--- start Document segment ---
MNanoBEIR / NanoBEIR-ar / NanoNQ

Overview

NanoBEIR-ar / NanoNQ is the Arabic NanoBEIR version of Natural Questions, the open-domain question answering benchmark introduced in Natural Questions: A Benchmark for Question Answering Research. Each query is an Arabic translated natural search question, and the retrieval target is an Arabic translated Wikipedia passage containing the answer evidence. The Nano task contains 50 queries, 5,035 passages, and 57 positive qrels. Most queries have a single positive, with a small multi-positive tail. The task tests whether a retriever can find relation-specific answer evidence for everyday factual questions. Dense retrieval gives the best nDCG@10, while reranking_hybrid gives the best hit@10 and Recall@100.

Details

What the Original Data Measures

Natural Questions was built from real Google search questions and Wikipedia evidence. Annotators selected long answers, often paragraphs or table regions, and short answers when available. This distinguishes the task from synthetic paragraph-based QA: the query is a naturally occurring information need, and the evidence passage may not be written in the same wording as the question.

The Arabic NanoBEIR version turns that setup into translated passage retrieval. The system does not output the answer string directly. It ranks passages, and a positive passage is one that contains the answer-bearing evidence needed by a downstream reader or QA model.

Observed Data Profile

The metadata records 50 queries, 5,035 documents, and 57 positive qrels. The average is 1.14 positives per query; 7 queries have multiple positives. Query text averages 40.16 characters, and passages average 447.30 characters. Examples ask where the Final Four is held, whether a film was originally a Disney production, why the Angel of the North statue is located where it is, where the Three-Fifths Compromise first appears in the U.S. Constitution, and who sings a song with Michael Jackson.

The task is mostly single-hop factual evidence retrieval. It is less multi-hop than HotpotQA and less noisy than MS MARCO, but it still requires matching a question relation to a passage containing the answer. Entity overlap is helpful but not sufficient.

BM25 Evaluation Profile

The BM25 candidate subset reaches nDCG@10 = 0.3555, hit@10 = 0.5800, and Recall@100 = 0.8772. BM25 can recover passages when questions contain names, titles, places, constitutional phrases, songs, films, or other exact lexical anchors. It is also stronger than dense on Recall@100 in this task, which shows that exact Arabic query terms and translated proper names still preserve important candidate coverage.

BM25's weakness is top-rank relation matching. A passage can share the entity or title but fail to answer the requested relation: location, date, authorship, reason, definition, or participant. This explains why BM25 coverage is useful but top-10 ranking is weaker than dense.

Dense Evaluation Profile

The dense candidate subset from harrier_oss_v1_270m reaches nDCG@10 = 0.4600, hit@10 = 0.6600, and Recall@100 = 0.8421. Dense retrieval is the best top-rank sorter among the single retrievers. It likely helps map Arabic questions to answer-bearing passages even when the wording differs between the question and the passage.

Dense retrieval's weakness is candidate coverage. It ranks strong positives high when it finds them, but its Recall@100 is lower than BM25 and hybrid. This suggests that some exact names, titles, or Arabic translated surface forms are lost in the embedding neighborhood.
--- end Document segment ---
--- start Data rows ---
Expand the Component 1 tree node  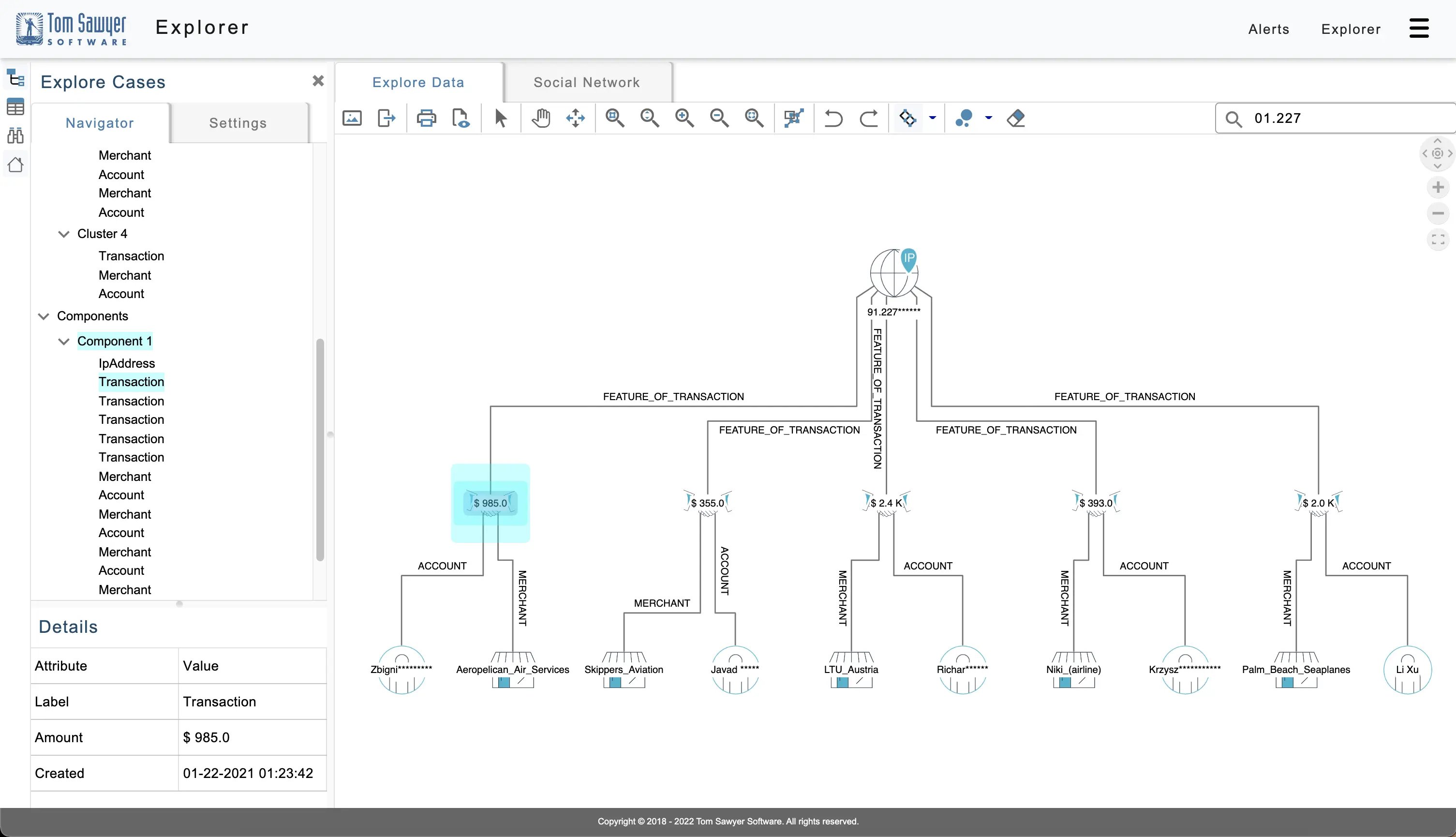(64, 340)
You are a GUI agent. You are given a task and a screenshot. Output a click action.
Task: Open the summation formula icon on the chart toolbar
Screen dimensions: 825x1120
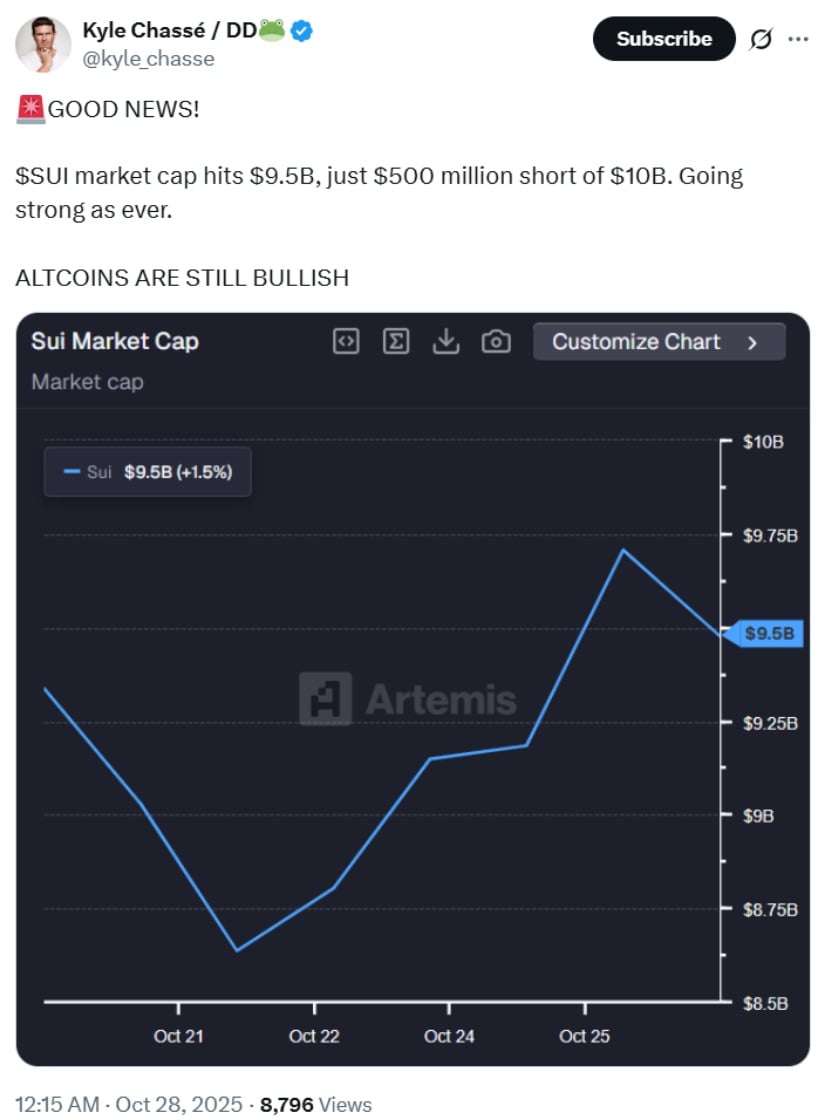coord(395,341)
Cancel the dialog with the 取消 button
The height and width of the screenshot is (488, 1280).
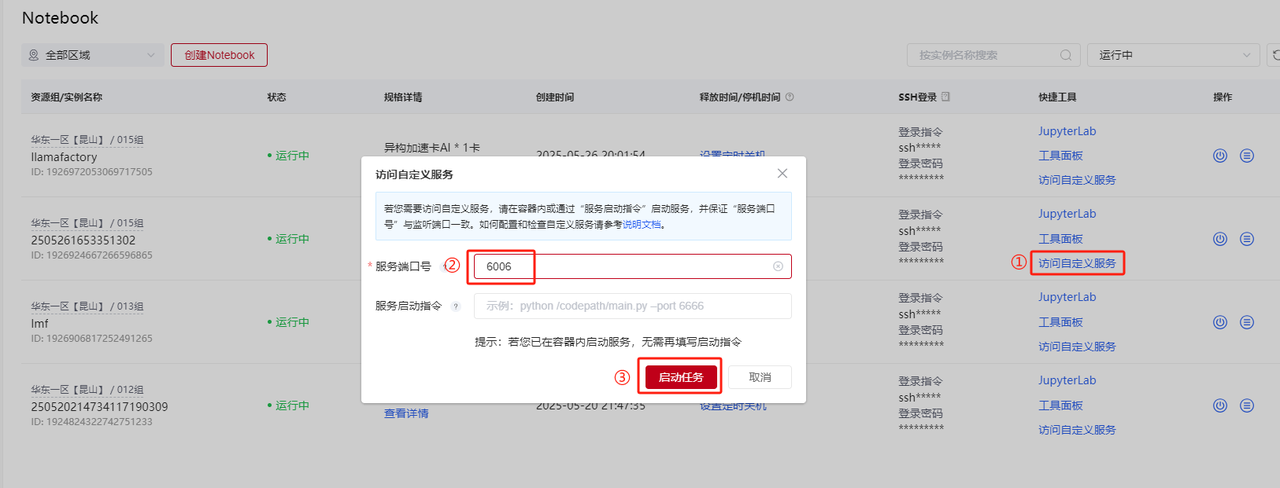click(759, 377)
--- end Data rows ---
--- start Data rows ---
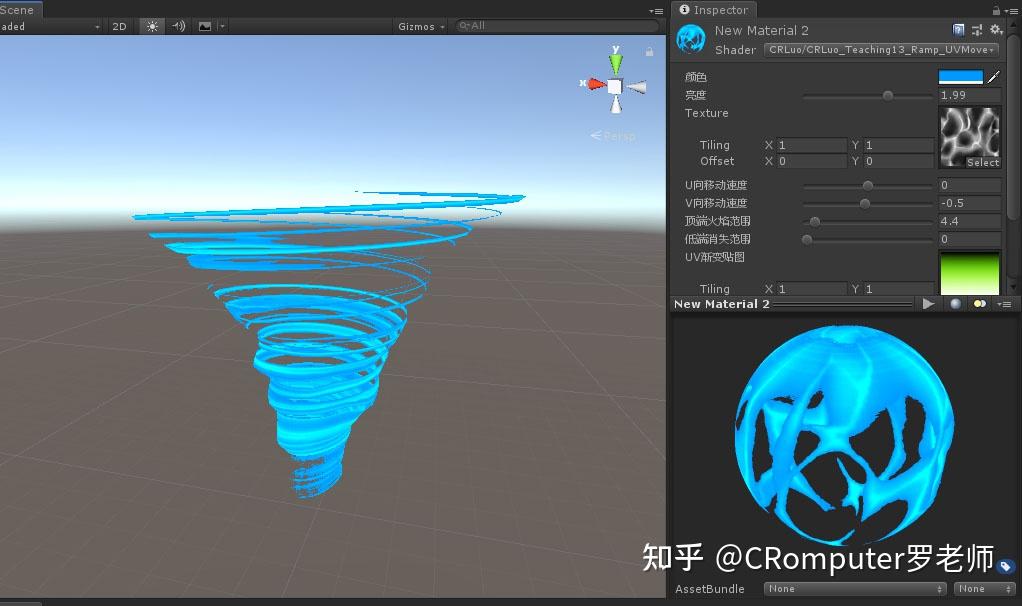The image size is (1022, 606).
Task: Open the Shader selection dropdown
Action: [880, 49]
--- end Data rows ---
--- start Data rows ---
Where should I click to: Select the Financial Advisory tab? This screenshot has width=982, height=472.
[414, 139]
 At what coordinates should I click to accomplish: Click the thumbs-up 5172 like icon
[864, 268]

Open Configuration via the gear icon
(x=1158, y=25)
--- end Data rows ---
**Exercise**. From the description of the Arabic NanoNQ retrieval task, extract verbatim the passage from "BM25's weakness is" up to and including "the embedding neighborhood.".

**Solution to this task**.
BM25's weakness is top-rank relation matching. A passage can share the entity or title but fail to answer the requested relation: location, date, authorship, reason, definition, or participant. This explains why BM25 coverage is useful but top-10 ranking is weaker than dense.

Dense Evaluation Profile

The dense candidate subset from harrier_oss_v1_270m reaches nDCG@10 = 0.4600, hit@10 = 0.6600, and Recall@100 = 0.8421. Dense retrieval is the best top-rank sorter among the single retrievers. It likely helps map Arabic questions to answer-bearing passages even when the wording differs between the question and the passage.

Dense retrieval's weakness is candidate coverage. It ranks strong positives high when it finds them, but its Recall@100 is lower than BM25 and hybrid. This suggests that some exact names, titles, or Arabic translated surface forms are lost in the embedding neighborhood.